▶ [RECORDS PROVIDED]:

_ _ _ _

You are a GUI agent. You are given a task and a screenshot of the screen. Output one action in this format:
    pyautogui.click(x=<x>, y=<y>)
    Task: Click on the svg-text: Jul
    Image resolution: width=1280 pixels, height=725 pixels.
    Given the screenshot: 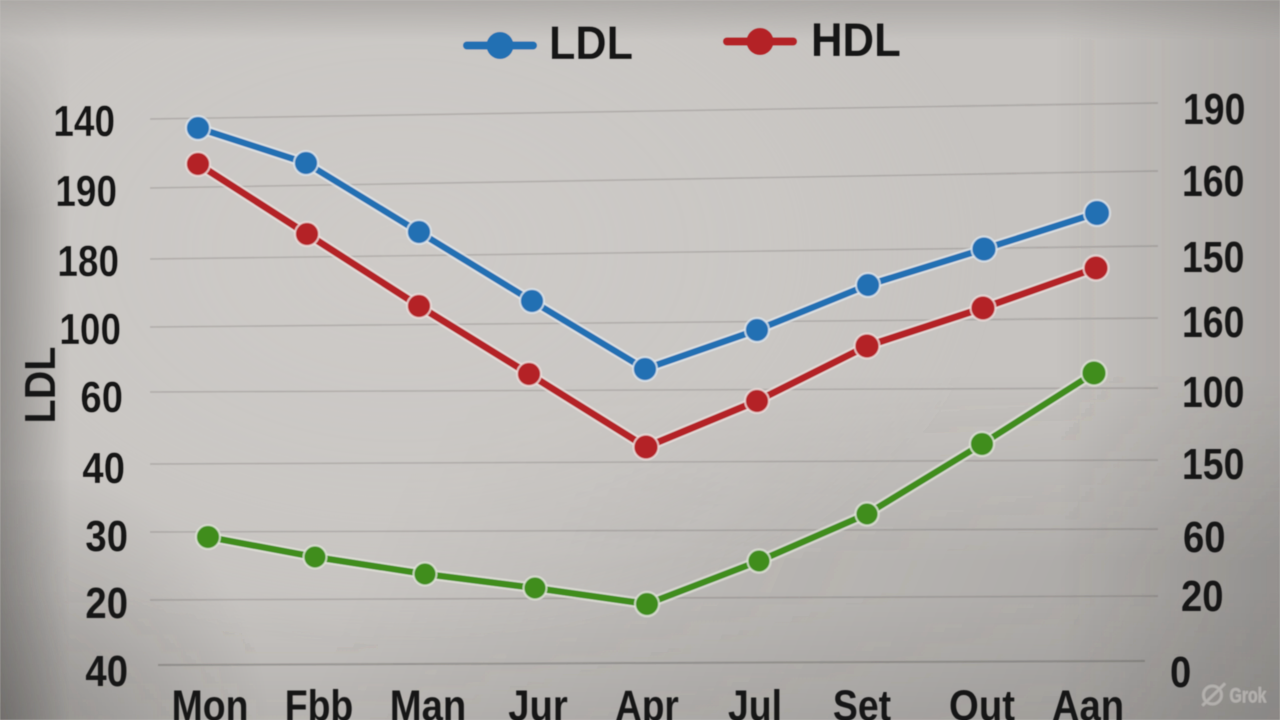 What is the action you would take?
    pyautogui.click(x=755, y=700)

_ _ _ _

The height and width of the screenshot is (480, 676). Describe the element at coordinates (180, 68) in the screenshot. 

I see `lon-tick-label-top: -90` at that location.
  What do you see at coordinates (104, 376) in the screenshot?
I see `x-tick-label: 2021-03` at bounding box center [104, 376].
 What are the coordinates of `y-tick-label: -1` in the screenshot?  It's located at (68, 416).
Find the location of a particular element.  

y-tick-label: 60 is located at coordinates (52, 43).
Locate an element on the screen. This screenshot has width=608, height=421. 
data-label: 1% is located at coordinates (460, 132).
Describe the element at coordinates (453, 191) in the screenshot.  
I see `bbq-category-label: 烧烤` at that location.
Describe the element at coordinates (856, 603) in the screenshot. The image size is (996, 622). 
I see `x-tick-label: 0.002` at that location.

_ _ _ _

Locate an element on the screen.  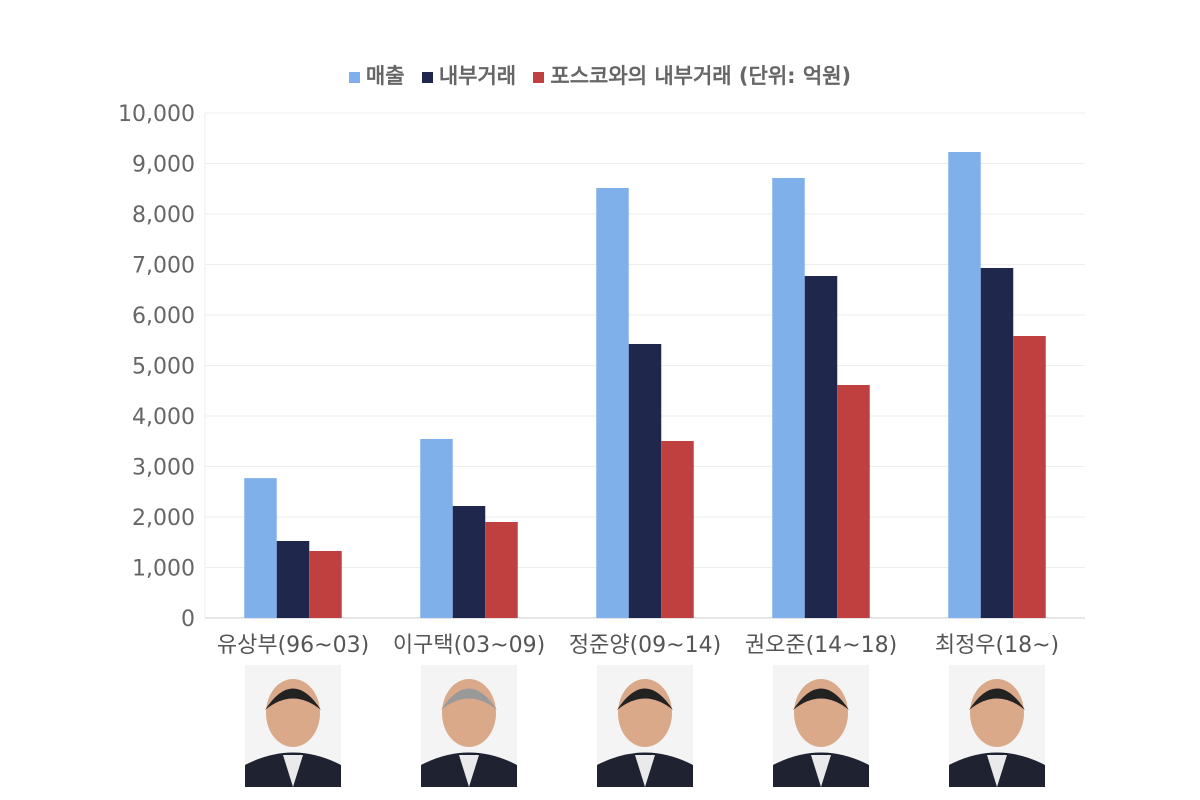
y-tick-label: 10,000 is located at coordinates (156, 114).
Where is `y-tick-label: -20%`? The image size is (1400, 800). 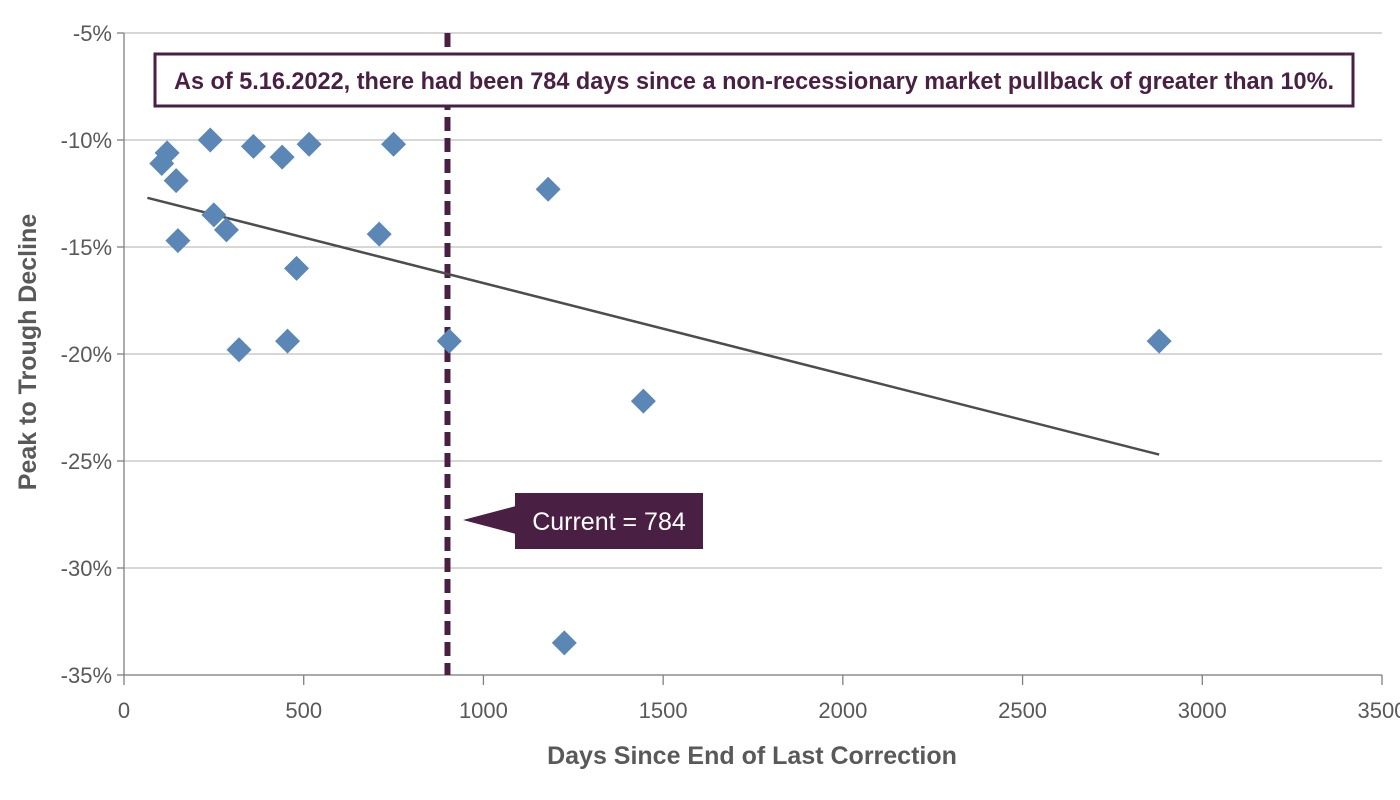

_ _ _ _

▶ [WHAT TO PRODUCE]:
Render everything from the line containing "Find the location of a particular element." down to the line containing "data-label: 1% is" as a numbered list, leaving out blank lines.

▶ [RESPONSE BELOW]:
1. Find the location of a particular element.  
2. y-tick-label: 60 is located at coordinates (52, 43).
3. Locate an element on the screen. This screenshot has width=608, height=421. 
4. data-label: 1% is located at coordinates (460, 132).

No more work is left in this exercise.